Improving your credit
Your FICO score is a critical factor that can influence if you will get approved for a home mortgage loan.
The FICO score, the standard U.S credit rating, is largely responsible for the terms and conditions (including the interest rate) that you qualify for when you apply for a mortgage.
Determining Your FICO Score
Credit scores are calculated using the credit information gathered from credit bureaus such as TransUnion, Experian, and Equifax. This report contains details such as your employment, where you live, bill paying activity, and legal matters that you are involved in, such as arrests and bankruptcy.
Your FICO score is calculated based on the data in your credit report. This data is then grouped into four categories, including:
Payment History – Payment history is often used to gauge the likelihood a borrower will default on their loan. That is why paying your bills on time is key to getting a better rate.
Length of Credit History – A long and significant credit history also helps to improve your FICO score. Even if your payment history is a little shaky, your score can still lean on the higher end of the scale based on the age of your oldest account as well as the average age of all your accounts.
New Credit – The amount of newly opened credit and the type of account opened is another factor in your FICO score.
Type of Credit in Use – Consider the different types of accounts you have. Is there a variety that includes credit cards, retail credit, installment loans, finance company credit, and possibly a mortgage? A variety of credit accounts paints a clear picture of your credit profile.
Credit Inquiries – Having your credit pulled a lot in a short period of time for different types of financing can have a negative impact on your credit.
Collections and Charge-Offs – Letting accounts go to collection or charge-off status are negative indicators for your credit score and history of repaying obligations.
Understanding Credit: Different Types
Mortgages – payments on loans for homeownership, includes second mortgages / home equity lines of credit
Installment – closed end loans with set terms and fixed monthly payments. Includes auto loans and consolidation loans. Terms are usually 1 to 5 years.

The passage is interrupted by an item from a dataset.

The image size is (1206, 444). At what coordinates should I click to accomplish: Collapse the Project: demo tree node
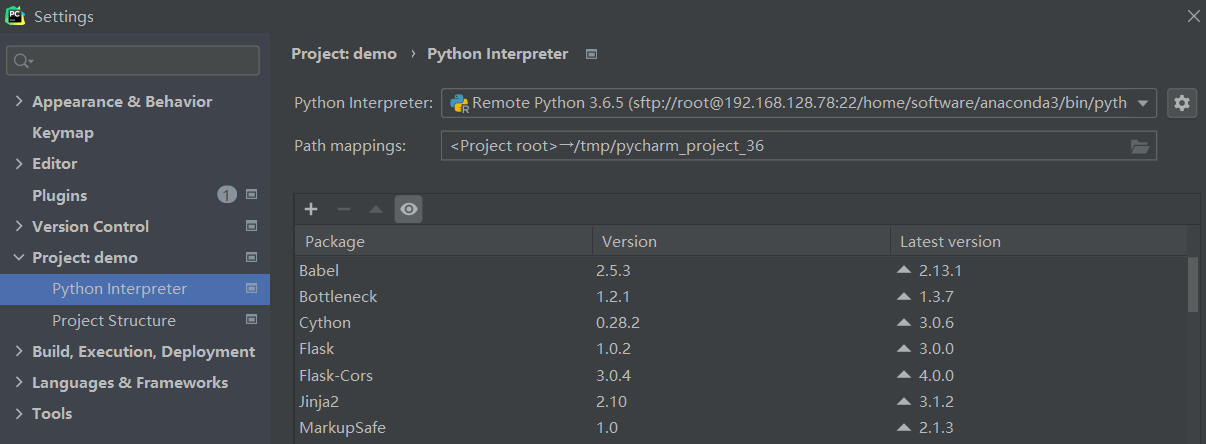coord(19,258)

Revolving – open end credit like credit cards and lines of credit
Student loans – loans for education, loan length and types of repayment can vary
Ideas to Raise Your FICO Score
The good news is that no matter where your FICO score is right now, it can change! Your credit history is a motion picture and not a stagnant
photograph. You can actually make pretty big improvements on your credit in short periods of time depending on your circumstances
Here are our top insider tips to get a raise your credit score:
1. Keep Credit Balances Low
Using too much of your open credit can lower your FICO score significantly. Attempt to keep your balances below 20%. If that is not possible, do your best not to max out your available credit.
2. Pay Your Bills On Time
Delinquency and the severity of it weigh heavily on your FICO score. If you have any judgments or liens on your report, clear those up as soon as possible. Paying off collections and charge-offs from your past helps your credit as well to show your ability to make right with your previous creditors.

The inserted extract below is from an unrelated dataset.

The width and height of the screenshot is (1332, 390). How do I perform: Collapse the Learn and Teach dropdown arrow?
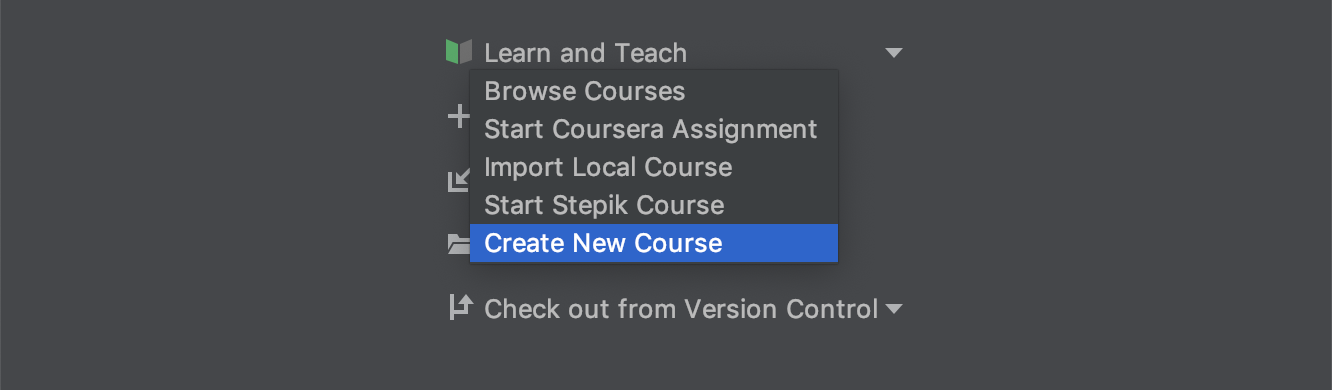pos(894,53)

The most important period of time on your credit is the most recent 12 – 24 months up to purchasing your home. The more recent instances of derogatory credit that exist, the more it harms your credit score and ability to get a mortgage. The further and further out you get from bad marks on your credit, the less and less it impacts your credit score.
3. Keep Credit Revolving
Though it seems like the right thing to do, you don’t want to close your unused accounts, especially credit cards. Open credit affects your credit usage, as well as the average age of your accounts.
So even if you’ve transferred the balance of one credit card to a newly opened account, keep that old account open and active. A simple way to keep it active is to make small recurring purchases, like gas or coffee.
If you do not have a lot of open tradelines, sometimes opening a new credit card to help develop your credit history can lead to big improvements on your score. This should always be reviewed with your CityWorth Banker before applying for the new card. In some situations, this can lead to lowering your score because the age of the account is so new. Your banker will be able to guide you in the best direction.
4. Review Credit Score Thoroughly
Review the factors of your FICO report completely. Though the credit bureaus try to be as accurate as possible, mistakes are common. Make sure all the information is correct and notify the credit bureau if you found any errors.